Vail Daily column: A life outside of square rooms
Valley Voices
Nearly 30 years ago, Laurie and I were spending the summer in Vail while I recovered from torn rotator cuff surgery. I couldn’t windsurf with my shoulder so we didn’t go to Maui as we usually did so we had to find other things to do and I could still walk. While hiking one day, I ran into the editor of the Vail Daily and in the course of our conversation he suggested that I write a weekly column for his paper.
That’s over 1,300 individual stories that I’ve written for him so far. In my spare time, for the last several years I have been editing these stories into my autobiography. The working title is “Freedom Found” because as you probably know by now, it took a while but I finally realized that my adventures all came about because of my search for freedom. My goals were to get away from classrooms and in general, square rooms and schedules.

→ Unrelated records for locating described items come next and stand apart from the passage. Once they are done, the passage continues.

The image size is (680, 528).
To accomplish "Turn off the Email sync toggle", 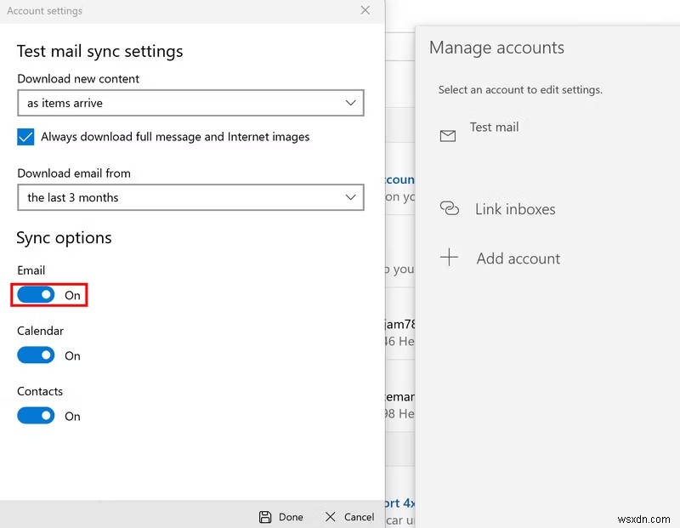I will (36, 295).
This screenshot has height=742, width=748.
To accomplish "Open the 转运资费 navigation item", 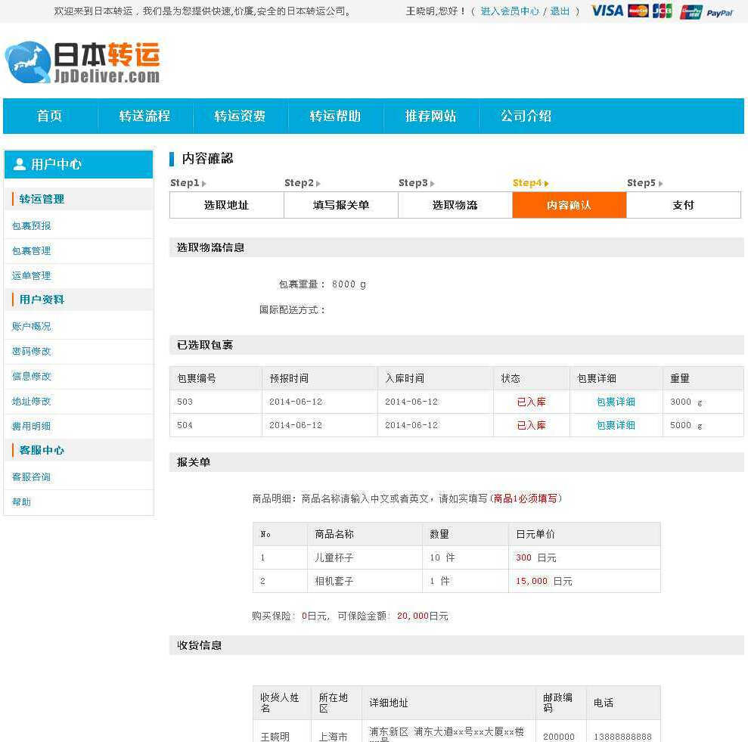I will (240, 116).
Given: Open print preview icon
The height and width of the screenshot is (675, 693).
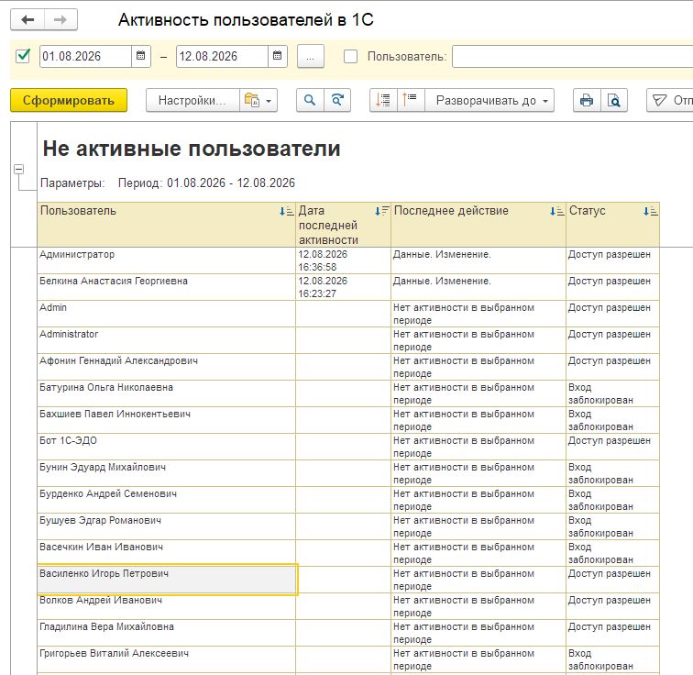Looking at the screenshot, I should coord(614,100).
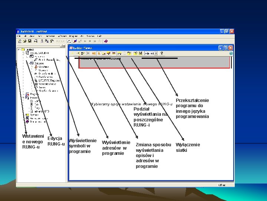Click the Open file toolbar icon
Screen dimensions: 267x201
point(25,41)
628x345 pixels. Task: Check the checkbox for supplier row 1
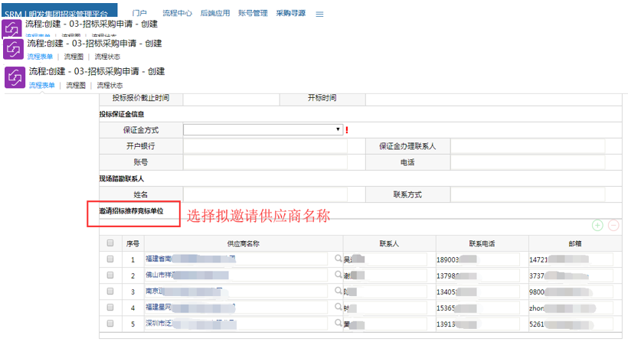coord(110,259)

During the summer of 1968, I was skiing and working on the Tasman Glacier on the South Island of New Zealand as Don Brolin and I filmed triple Olympic gold medal winner Jean-Claude Killy and Leo LaCroix. Another column was about taking my soon to be wife, Laurie, on a horseback trip crossing the Continental Divide in the Bob Marshall Wilderness in Montana. That was a 120-mile ride in six days. I shouldn’t have been wearing jockey shorts because I ended up with blisters on my bum from the seams of my shorts rubbing while in the saddle. That was still early in my relationship with Laurie but she came to my rescue by putting ointment on my backside each evening!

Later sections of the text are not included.